Records to process:
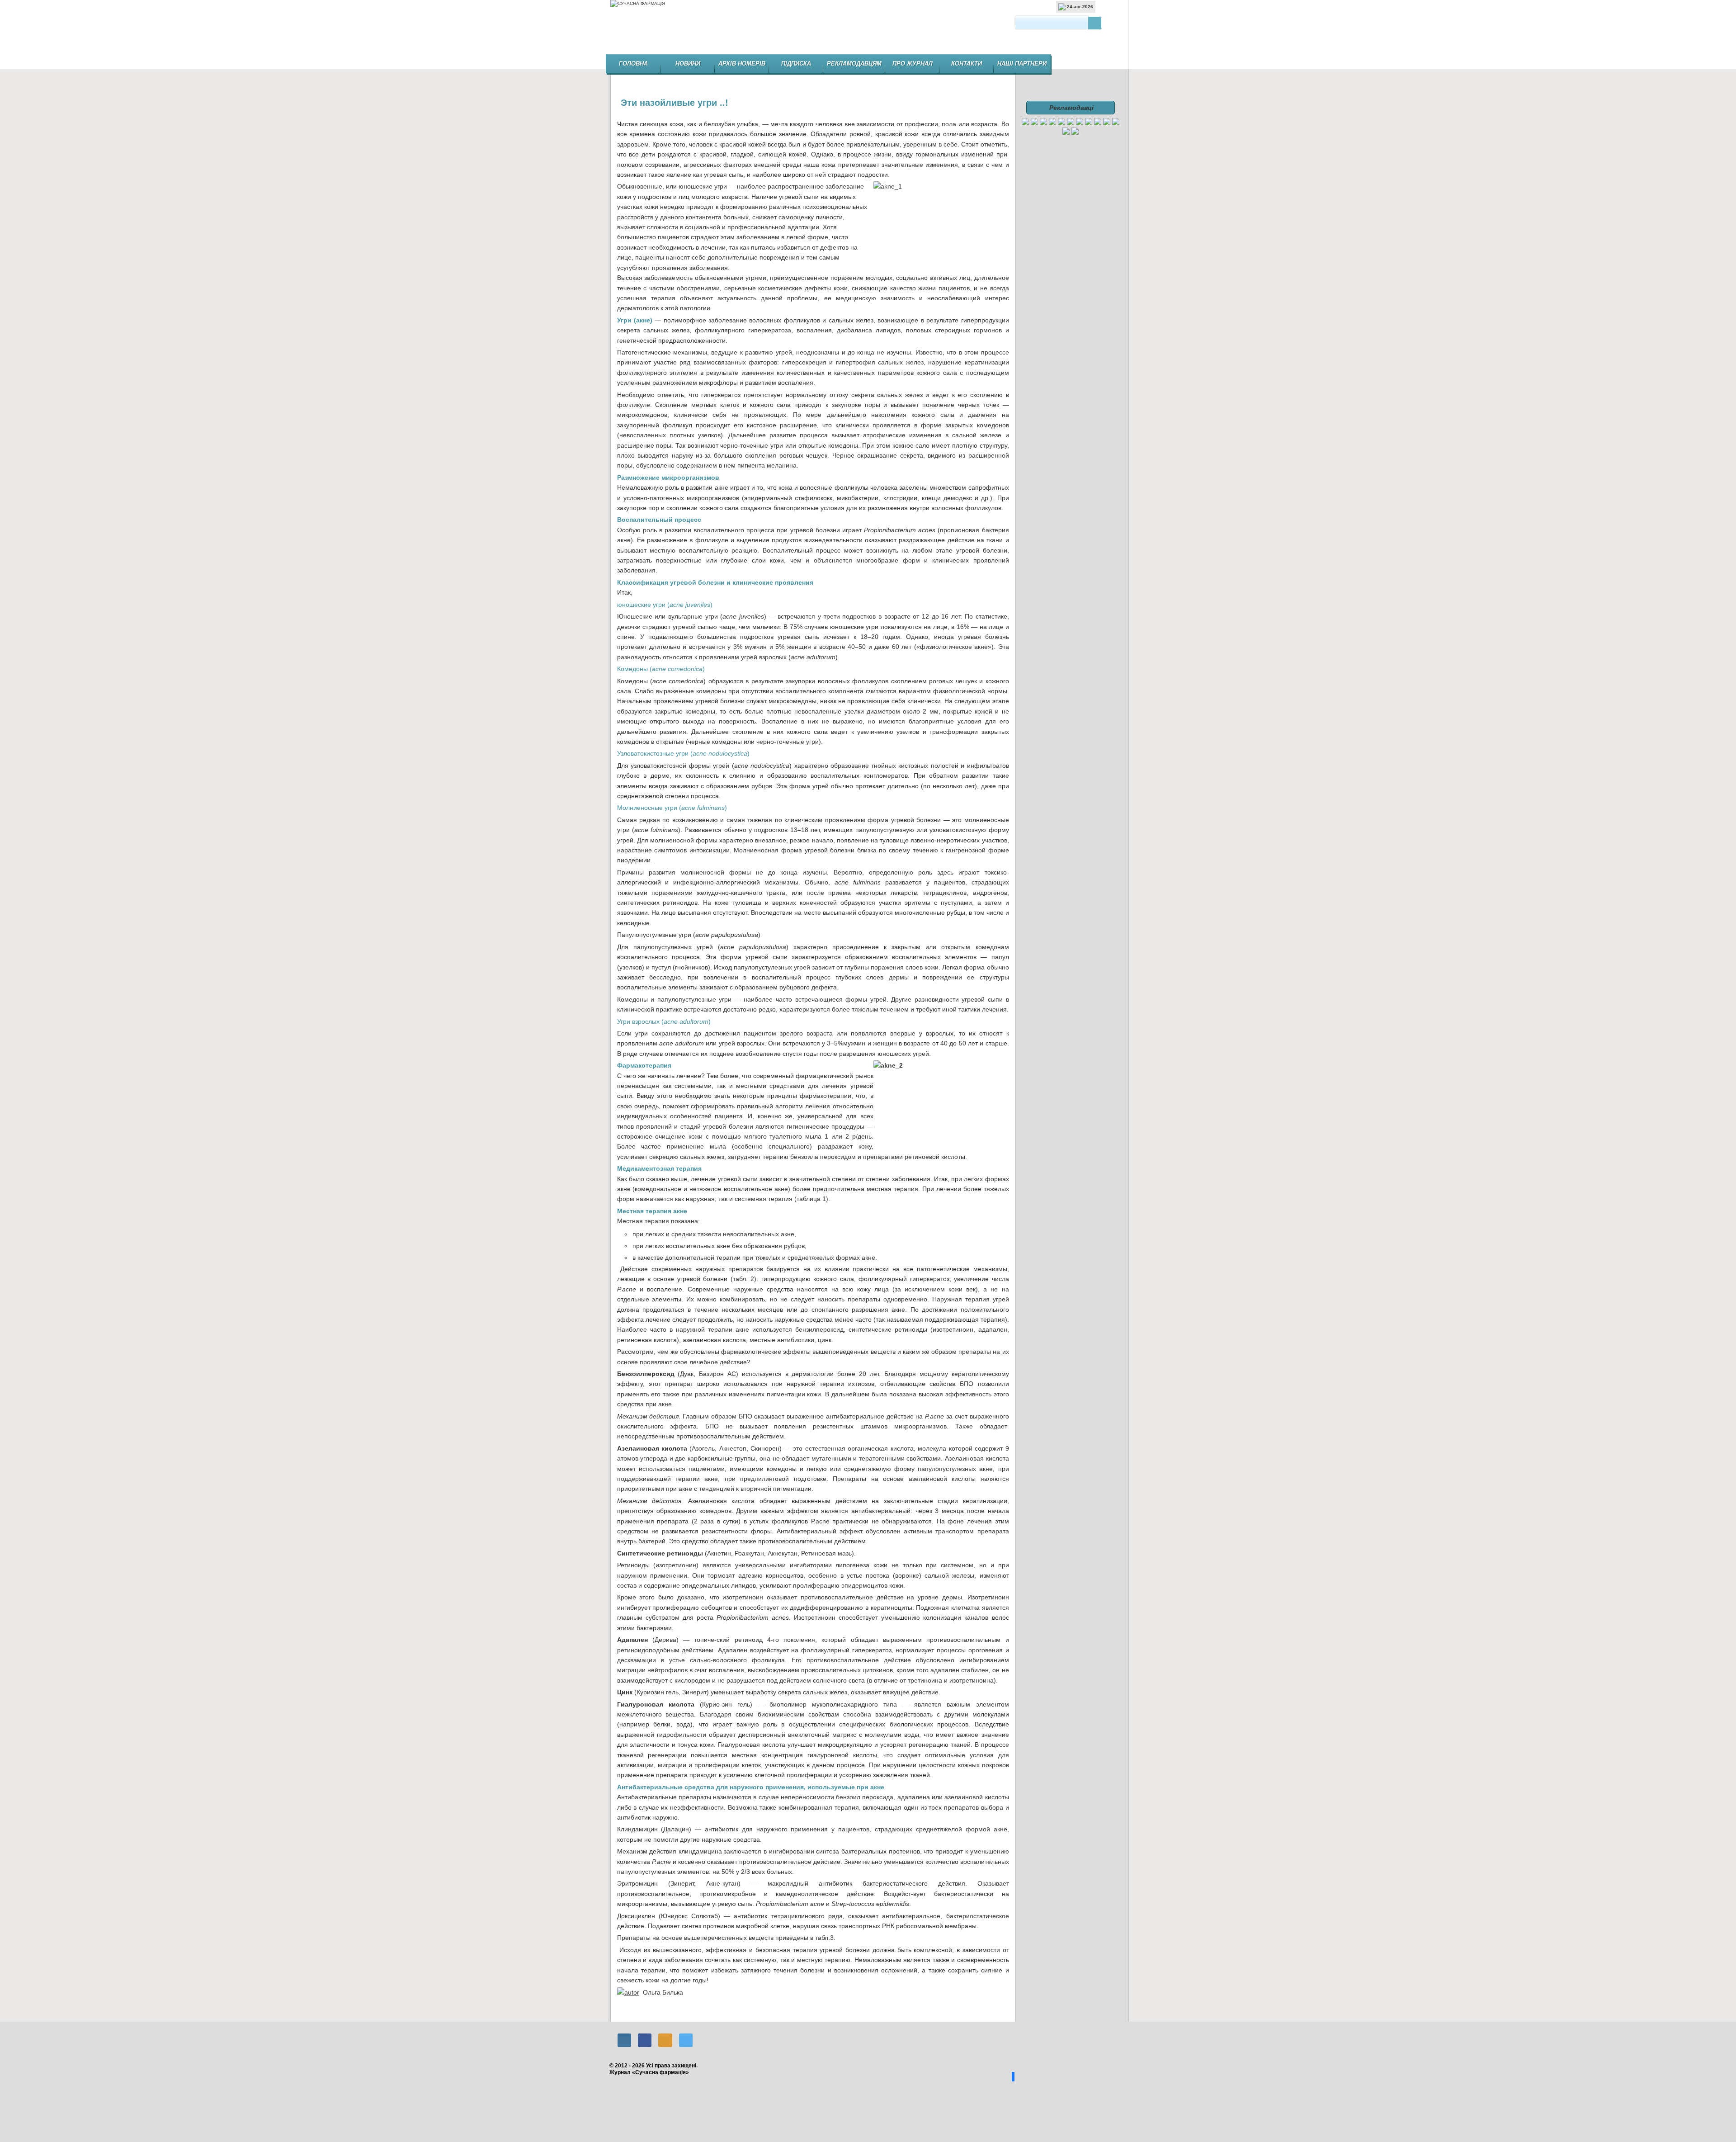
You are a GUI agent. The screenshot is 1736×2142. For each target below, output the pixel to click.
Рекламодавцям (854, 63)
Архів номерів (741, 63)
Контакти (966, 63)
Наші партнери (1022, 63)
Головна (633, 63)
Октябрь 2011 (634, 2013)
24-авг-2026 (1079, 6)
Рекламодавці (1071, 107)
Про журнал (912, 63)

The task:
Each of the lines from the one that contains "Рекламодавцям (854, 63)" through the last line of the data needs to be repeated exactly, with no others.

Written response:
Рекламодавцям (854, 63)
Архів номерів (741, 63)
Контакти (966, 63)
Наші партнери (1022, 63)
Головна (633, 63)
Октябрь 2011 (634, 2013)
24-авг-2026 (1079, 6)
Рекламодавці (1071, 107)
Про журнал (912, 63)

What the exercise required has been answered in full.